The project has gone through quite a few different very-low-budget but very-labor-intensive phases.

(We are a low budget organization, and being a retired school teacher, I for one have more time than I have money.)

The first phase involved me trying to re-install the clutches on the original gear and synchronous motor system from the 1970s.

This required careful disassembly and re-assembly of a very complex gear train, which I did accomplish, but I was unable to fine-tune the exact amount of friction needed, so I gave up on that approach and decided to try an electronic conversion that many other folks had been using on their own telescopes.

Namely, an Arduino-based system called OnStep that grew out of the modern CNC industry that powers modern 3-D printers and most modern fabricating machinery of all types.

Our version has MaXESP3 boards made and sold or generously given to us by Ken Hunter and George Cushing. We have also had considerable help from OnStep’s Howard Dutton, Robert Benward, and NCA’s own Prasad Agrahar.

[EXCERPTED RECORDS]
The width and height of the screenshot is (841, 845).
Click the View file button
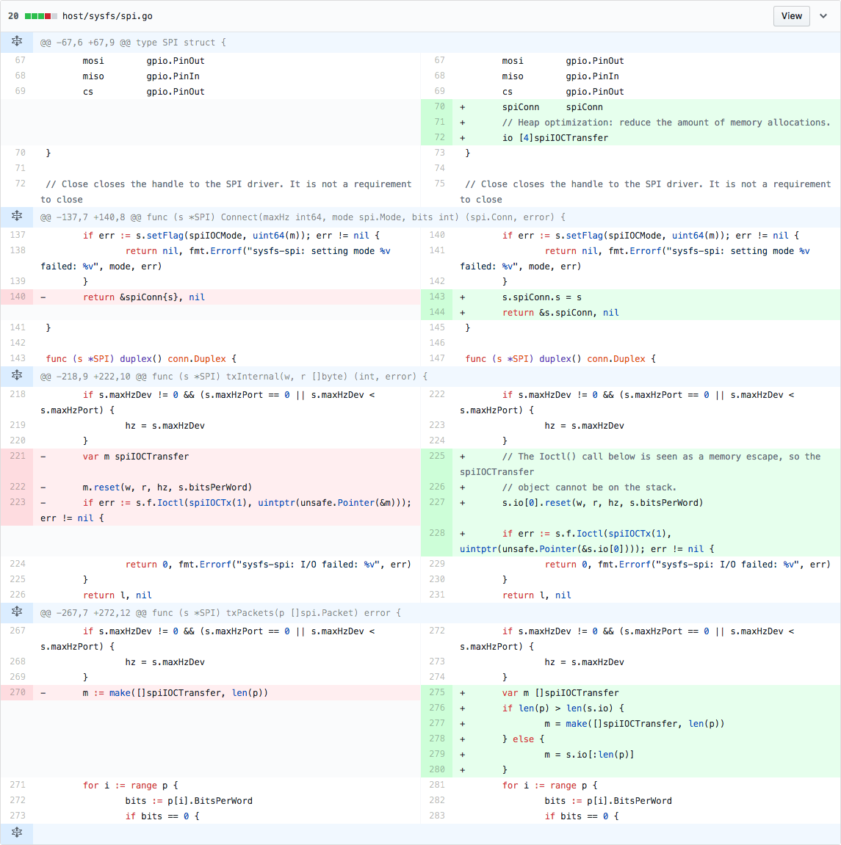pyautogui.click(x=791, y=16)
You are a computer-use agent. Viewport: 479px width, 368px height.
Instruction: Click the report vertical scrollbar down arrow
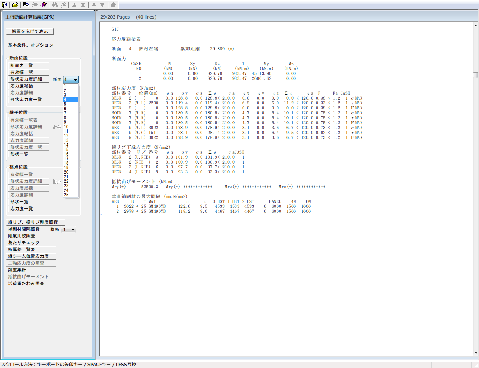(476, 353)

[EXERCISES TO COMPLETE]
1: According to the telescope passage, what boards does the group's version of the system have?
2: Does each statement agree with the telescope passage? Answer yes or no and quote the deciding words. (a) The original gear system dated from the 1970s. (b) The writer was unable to reassemble the gear train. (c) The writer is a retired engineer.
3: Rewrite the telescope passage from "(We are a low" to "their own telescopes.", replacing "clutches" with "brakes".
The data has nothing to do with the telescope passage.

[RESPONSES TO THE EXERCISE]
1: MaXESP3 boards.

2:
(a) Yes: "the original gear and synchronous motor system from the 1970s"
(b) No: "which I did accomplish"
(c) No: "being a retired school teacher"

3:
(We are a low budget organization, and being a retired school teacher, I for one have more time than I have money.)

The first phase involved me trying to re-install the brakes on the original gear and synchronous motor system from the 1970s.

This required careful disassembly and re-assembly of a very complex gear train, which I did accomplish, but I was unable to fine-tune the exact amount of friction needed, so I gave up on that approach and decided to try an electronic conversion that many other folks had been using on their own telescopes.